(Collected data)
· · ·

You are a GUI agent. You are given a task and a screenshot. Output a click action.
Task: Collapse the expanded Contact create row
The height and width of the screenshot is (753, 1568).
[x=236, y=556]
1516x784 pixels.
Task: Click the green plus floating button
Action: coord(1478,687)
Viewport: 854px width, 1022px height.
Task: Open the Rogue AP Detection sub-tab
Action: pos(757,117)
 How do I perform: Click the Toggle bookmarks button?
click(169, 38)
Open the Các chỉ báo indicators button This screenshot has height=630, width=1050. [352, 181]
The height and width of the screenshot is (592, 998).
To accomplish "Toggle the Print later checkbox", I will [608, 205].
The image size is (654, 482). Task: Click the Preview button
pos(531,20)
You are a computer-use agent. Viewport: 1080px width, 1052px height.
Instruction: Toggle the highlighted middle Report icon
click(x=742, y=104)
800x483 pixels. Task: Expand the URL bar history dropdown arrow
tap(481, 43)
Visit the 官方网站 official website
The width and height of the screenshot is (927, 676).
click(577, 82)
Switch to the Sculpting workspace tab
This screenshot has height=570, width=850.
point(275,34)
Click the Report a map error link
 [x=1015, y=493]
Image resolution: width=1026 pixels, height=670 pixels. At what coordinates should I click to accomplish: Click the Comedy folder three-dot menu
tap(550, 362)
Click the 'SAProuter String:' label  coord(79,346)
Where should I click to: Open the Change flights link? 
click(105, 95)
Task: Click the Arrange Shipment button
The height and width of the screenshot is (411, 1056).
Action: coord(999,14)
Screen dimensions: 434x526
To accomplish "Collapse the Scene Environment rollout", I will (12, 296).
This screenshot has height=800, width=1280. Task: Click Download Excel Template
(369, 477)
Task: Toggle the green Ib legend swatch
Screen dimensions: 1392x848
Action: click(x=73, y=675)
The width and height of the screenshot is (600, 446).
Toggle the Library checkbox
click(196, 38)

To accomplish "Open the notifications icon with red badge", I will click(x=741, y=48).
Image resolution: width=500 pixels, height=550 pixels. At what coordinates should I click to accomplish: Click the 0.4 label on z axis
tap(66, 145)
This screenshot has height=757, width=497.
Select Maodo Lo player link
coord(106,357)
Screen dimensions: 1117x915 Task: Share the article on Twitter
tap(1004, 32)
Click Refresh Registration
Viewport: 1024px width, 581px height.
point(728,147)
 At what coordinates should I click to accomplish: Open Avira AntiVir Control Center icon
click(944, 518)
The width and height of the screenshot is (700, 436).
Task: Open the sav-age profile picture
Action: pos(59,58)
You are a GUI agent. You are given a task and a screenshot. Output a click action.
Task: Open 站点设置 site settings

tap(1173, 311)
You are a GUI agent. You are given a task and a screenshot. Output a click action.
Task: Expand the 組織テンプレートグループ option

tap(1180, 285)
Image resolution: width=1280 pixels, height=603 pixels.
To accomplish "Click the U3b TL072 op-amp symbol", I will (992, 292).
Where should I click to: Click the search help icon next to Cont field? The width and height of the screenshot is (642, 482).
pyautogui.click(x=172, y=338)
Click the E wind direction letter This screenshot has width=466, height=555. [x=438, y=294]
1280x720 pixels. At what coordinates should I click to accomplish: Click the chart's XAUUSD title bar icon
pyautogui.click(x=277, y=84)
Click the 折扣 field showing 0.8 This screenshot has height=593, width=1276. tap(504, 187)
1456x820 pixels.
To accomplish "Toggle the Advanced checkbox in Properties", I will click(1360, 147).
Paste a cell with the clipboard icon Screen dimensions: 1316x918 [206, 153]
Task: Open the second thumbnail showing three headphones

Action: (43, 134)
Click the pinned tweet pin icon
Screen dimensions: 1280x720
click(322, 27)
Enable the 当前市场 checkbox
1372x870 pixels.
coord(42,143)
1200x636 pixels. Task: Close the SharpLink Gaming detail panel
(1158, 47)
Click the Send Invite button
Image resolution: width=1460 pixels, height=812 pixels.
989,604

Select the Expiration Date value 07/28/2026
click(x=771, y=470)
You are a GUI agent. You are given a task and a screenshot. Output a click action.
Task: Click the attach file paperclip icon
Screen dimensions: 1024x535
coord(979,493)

· · ·

- What to produce -
Beginning with the line that contains "Task: Open the second", write out every line through the end of the entries above, exactly.

- Task output -
Task: Open the second thumbnail showing three headphones

Action: (43, 134)
Click the pinned tweet pin icon
Screen dimensions: 1280x720
click(322, 27)
Enable the 当前市场 checkbox
1372x870 pixels.
coord(42,143)
1200x636 pixels. Task: Close the SharpLink Gaming detail panel
(1158, 47)
Click the Send Invite button
Image resolution: width=1460 pixels, height=812 pixels.
989,604

Select the Expiration Date value 07/28/2026
click(x=771, y=470)
You are a GUI agent. You are given a task and a screenshot. Output a click action.
Task: Click the attach file paperclip icon
Screen dimensions: 1024x535
coord(979,493)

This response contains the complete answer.